- _Work to do_
Lay out the lines starting at the one containing "The width and height of the screenshot is (1280, 720)." and ending at the one containing "coord(229,122)" as a JSON list of strings, one string per line, skipping blank lines and omitting the pictures.

>> START Source material

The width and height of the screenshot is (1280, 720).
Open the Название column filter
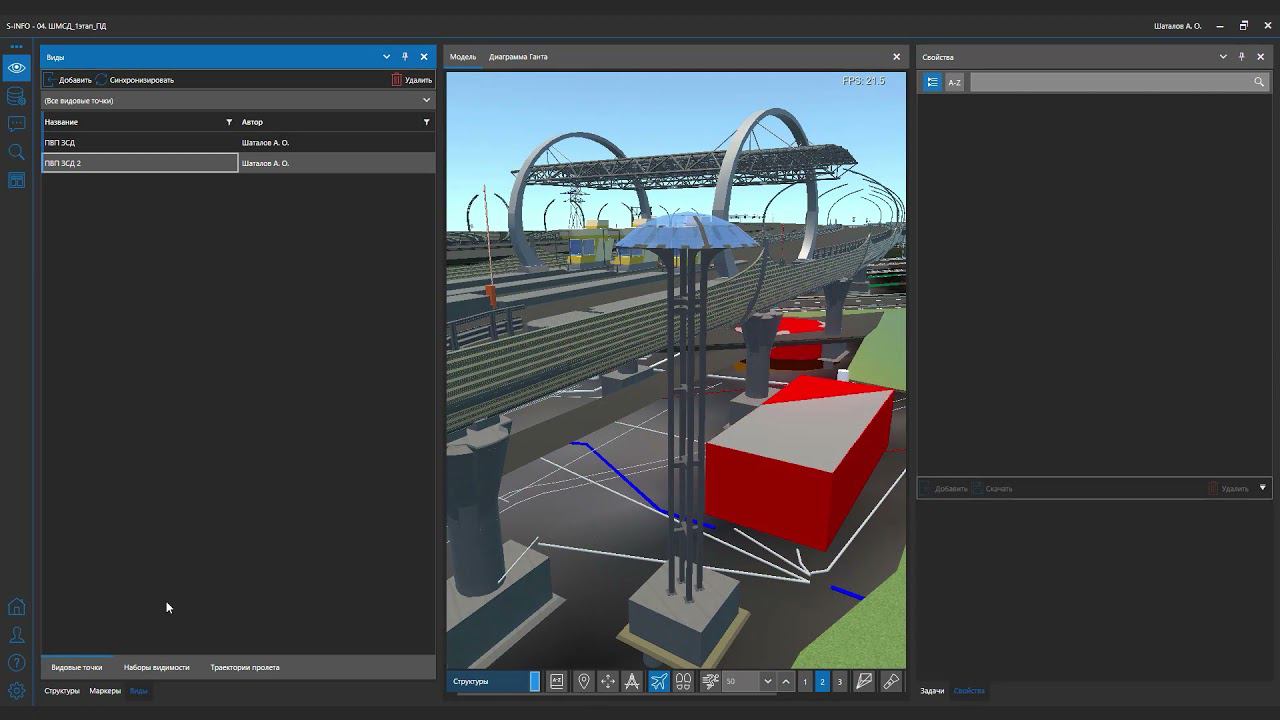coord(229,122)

>> END Source material
>> START Source material

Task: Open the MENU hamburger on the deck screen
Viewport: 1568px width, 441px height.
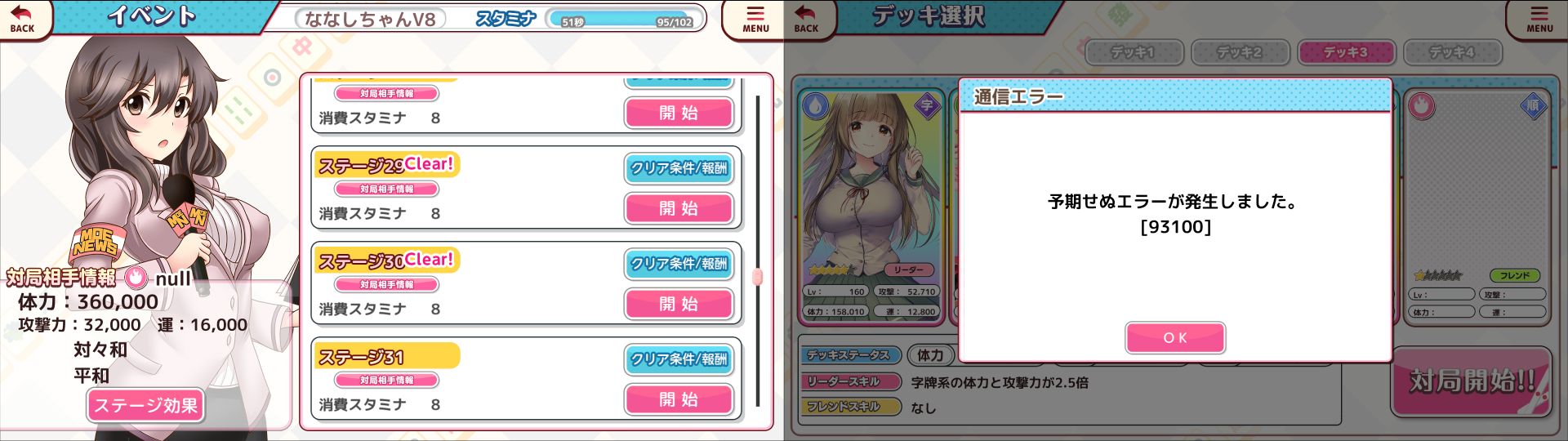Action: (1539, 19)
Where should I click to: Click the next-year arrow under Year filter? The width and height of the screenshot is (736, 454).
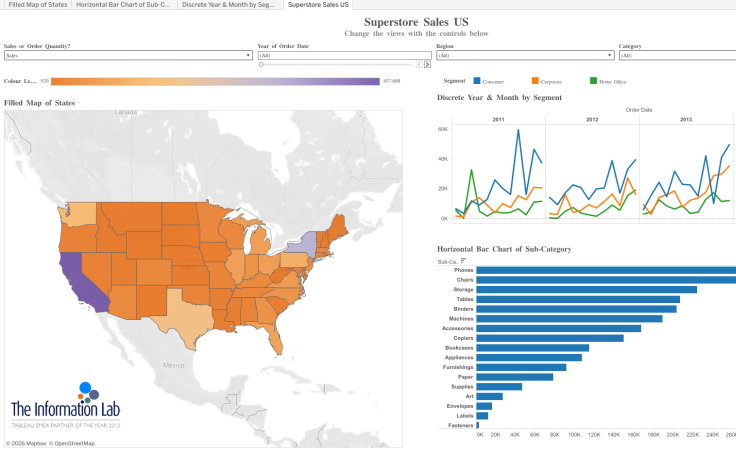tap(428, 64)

>> END Source material

- _Solution to this exercise_
[
  "The width and height of the screenshot is (1280, 720).",
  "Open the Название column filter",
  "coord(229,122)"
]